This whole moving shenanigan has given me the privilege of spending time with some of my dearest friends. Unfortunately, our lives don't cross often enough. But, when someone declares relocation, the blessing of time is always made. In the past couple of weeks, I have seen several of my closest and oldest friends.
Jenni and I have been friends since high school. We rolled together, in our gang, The LOOPs. If you're curious, LOOPs stood for Last Ones On the Planet. It was spearheaded by, and thus, fairly exclusively limited to, the five core members. In essence, however, it extended to anyone who had not had "the sex." The tribe was concocted during our senior year when one by one by one, we discovered that another friend or acquaintance had thrown her virginity out the metaphorical window. It seemed, at times, that we were literally the last ones on the planet who thought it was worth saving. We are now both happily married and have had different life experiences since graduating from high school but, whenever we get together, I feel a little bit like Samantha and Teensy from Now & Then. Even though I'm no longer the actor and she, well, is.
Jayni is actually my most antique friend (that I am still in contact with). We became friends sometime during the year that I was seven and she was six. No matter how old, beautiful and successful Jayni gets, she will always be that scrawny little seven-year-old in the gigantic cast at my 8th birthday party. And the two of us have the gift of gab, indeed. I think you could put me on Mars for thirty years and then plop me down in Jayni's living room and the two of us would be able to talk for another twenty about the experience. The duo of Jayni and me is one of Troy's favorites. He finds us uproarious. It's good be to be found funny. We were never "best friends" but our steadfast friendship has endured 19 years...and counting.

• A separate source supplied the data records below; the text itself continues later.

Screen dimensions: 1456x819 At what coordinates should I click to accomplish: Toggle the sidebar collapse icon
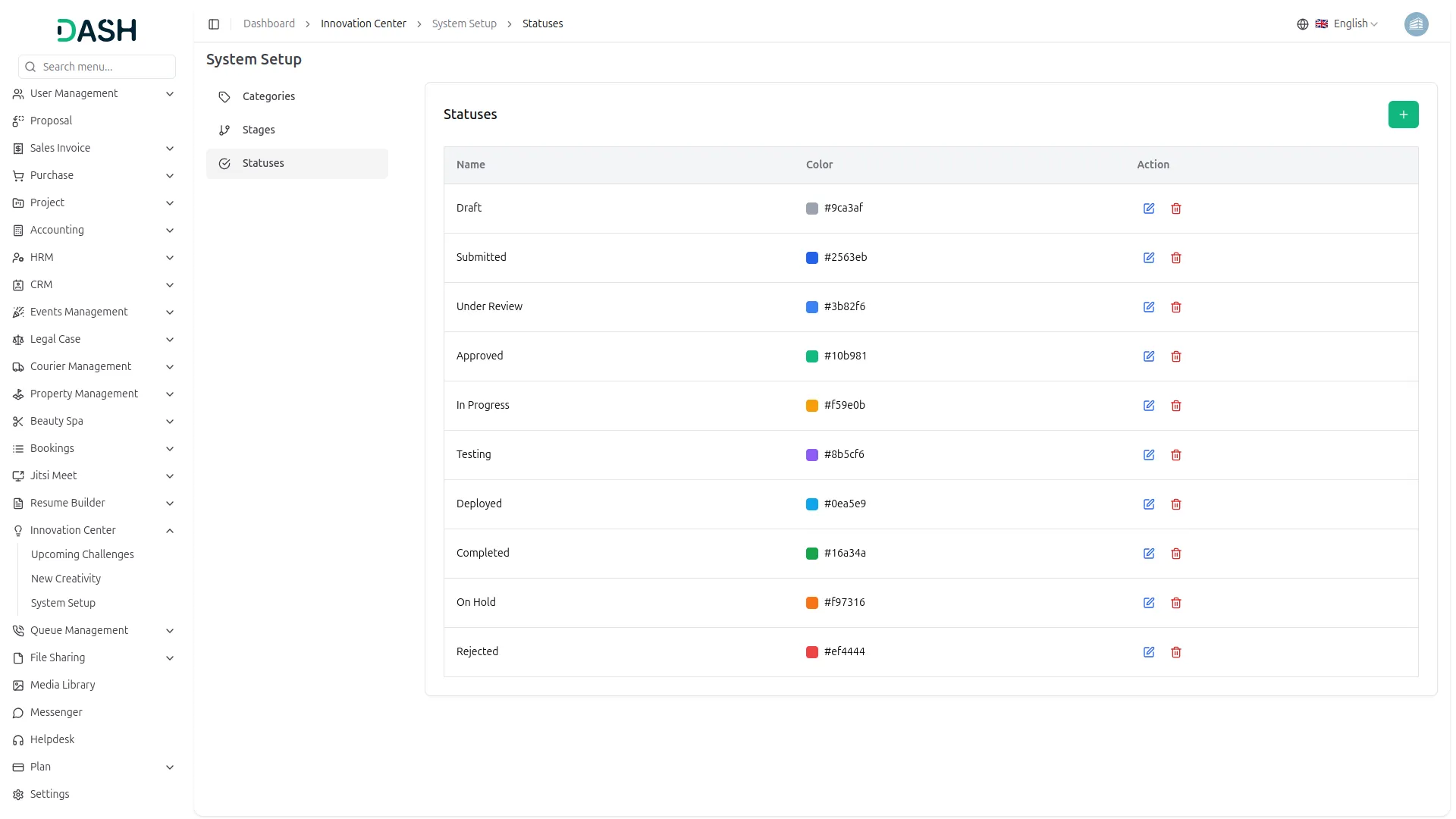click(x=214, y=24)
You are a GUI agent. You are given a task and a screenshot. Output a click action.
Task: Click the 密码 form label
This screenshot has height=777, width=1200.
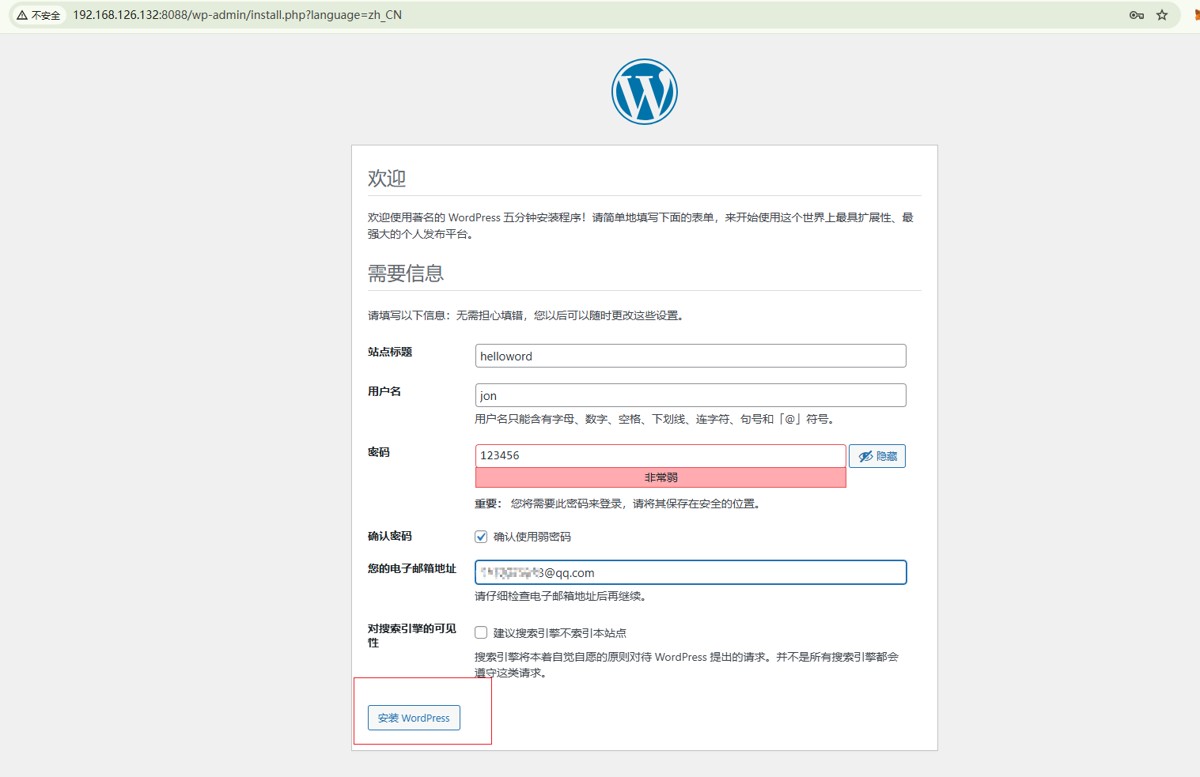pos(379,453)
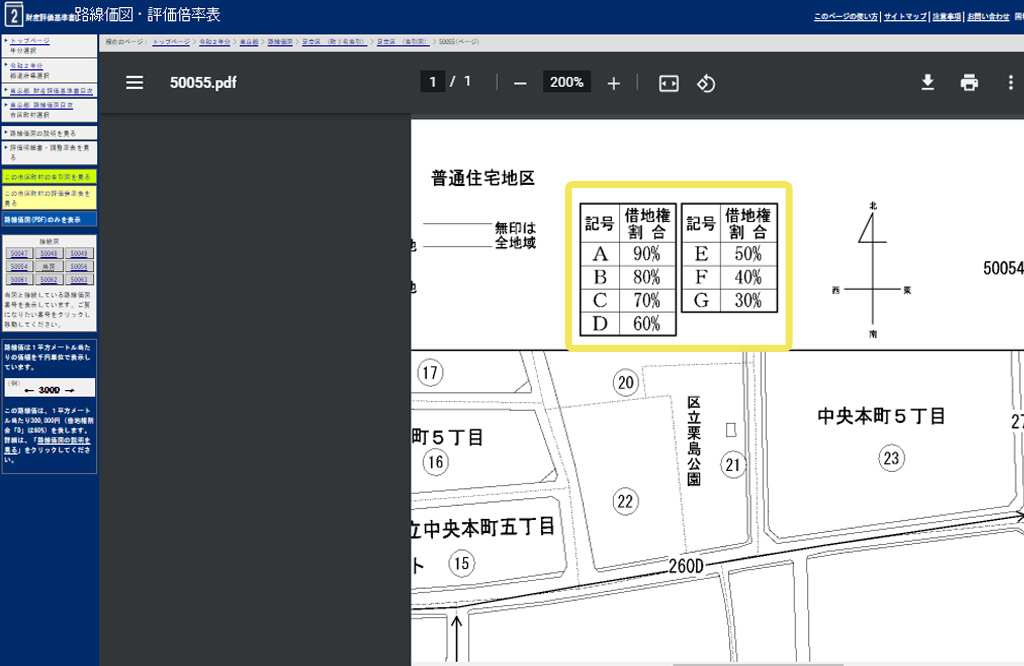The width and height of the screenshot is (1024, 666).
Task: Click the fit to page icon
Action: coord(668,83)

Kelli was one of my roommates in college. She was one of my bridesmaids. I was one of hers. She now lives in Washington with her hubby but was down for a visit because she is also my token genius friend. Everyone needs one of those, by the way. She is getting her doctorate from UCSD and had to have meetings or something or other on the campus, so she killed two birds with one stone and got together with me while she was here. Kelli is just one of the nicest people I know. For example, in college, during freshman year, my roommate and I were oil and water and it was Kelli's (and Michelle's) room that I slept in when I decided to pretty much move out of my room. Through the huge trial of living with someone who blew her hair dry two feet from my sleeping head, God blessed me with a lifelong friend.

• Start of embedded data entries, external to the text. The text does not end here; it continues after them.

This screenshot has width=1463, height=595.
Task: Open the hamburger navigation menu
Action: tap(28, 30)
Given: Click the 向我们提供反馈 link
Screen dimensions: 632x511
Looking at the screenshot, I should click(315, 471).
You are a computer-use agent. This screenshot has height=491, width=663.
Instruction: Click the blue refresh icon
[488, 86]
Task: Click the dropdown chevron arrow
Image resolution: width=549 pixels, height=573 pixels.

I hated Kristin when I met her. The story is long and involves the pathological liar, but all that really matters is that it took me about two months to realize that Kristin was, indeed, a good apple. One of the best, in fact. It might have had something to do with the beached whale costume. Kristin and I are really quite different. She's talent and, well, I am enthusiasm. She gets lost every time she comes to my house but seems to have mastered the New York subway system, a network of trains and tracks and entrances and exits that boggles my mind. But even though she has a propensity toward misplacing herself, she braved the freeways and came to visit me because she's swell like that.
Cassie/Cassandra moved to Ramona when we were in the 2nd grade. We were insta-best friends for a year. Then we had some kind of elementary fallout and loathed one another until middle school. From then on we were extremely close again, taking production classes together, swimming on the same year-round team and the Varsity high school team together, going on camping trips, etc. At age seven, we pretended to stage plays in her basement. At age 14, we pretended to be famous. At age 18, we pretended that college wouldn't distance us. It did, as college often does, but you can put us in a kitchen, around plates of Caesar salad, and it's like we're those same little kids. We run in different crowds, but then, we kind of always did. Our lives are as different as night as day. She takes a taxi around New York City and flies to Norway for the weekend and I drive my Santa Fe with the baby in the backseat. Still, sitting at her table, laughing and learning about her life, I can't help but catch a glimpse of the teenagers we once were, running down to the basement to finish a project, or the seven-year-olds off to put the finishing touches on their play.
These are a few of my good friends. They are diamonds in the rough. Of course I have others, these are just the ones that I have seen over the past two weeks. Others are in their own cities in their own states with their own lives and I miss them. I once had a picture framed in my room that said, "Dear friends are like antiques. They become more precious as time goes by." I've been friends with Jenni for about eleven years, Jayni for nineteen, Kelli for eight, Kristin for seven, and Cass for one plus thirteen. It's true. They are all so much more lovely to me than the day I met them.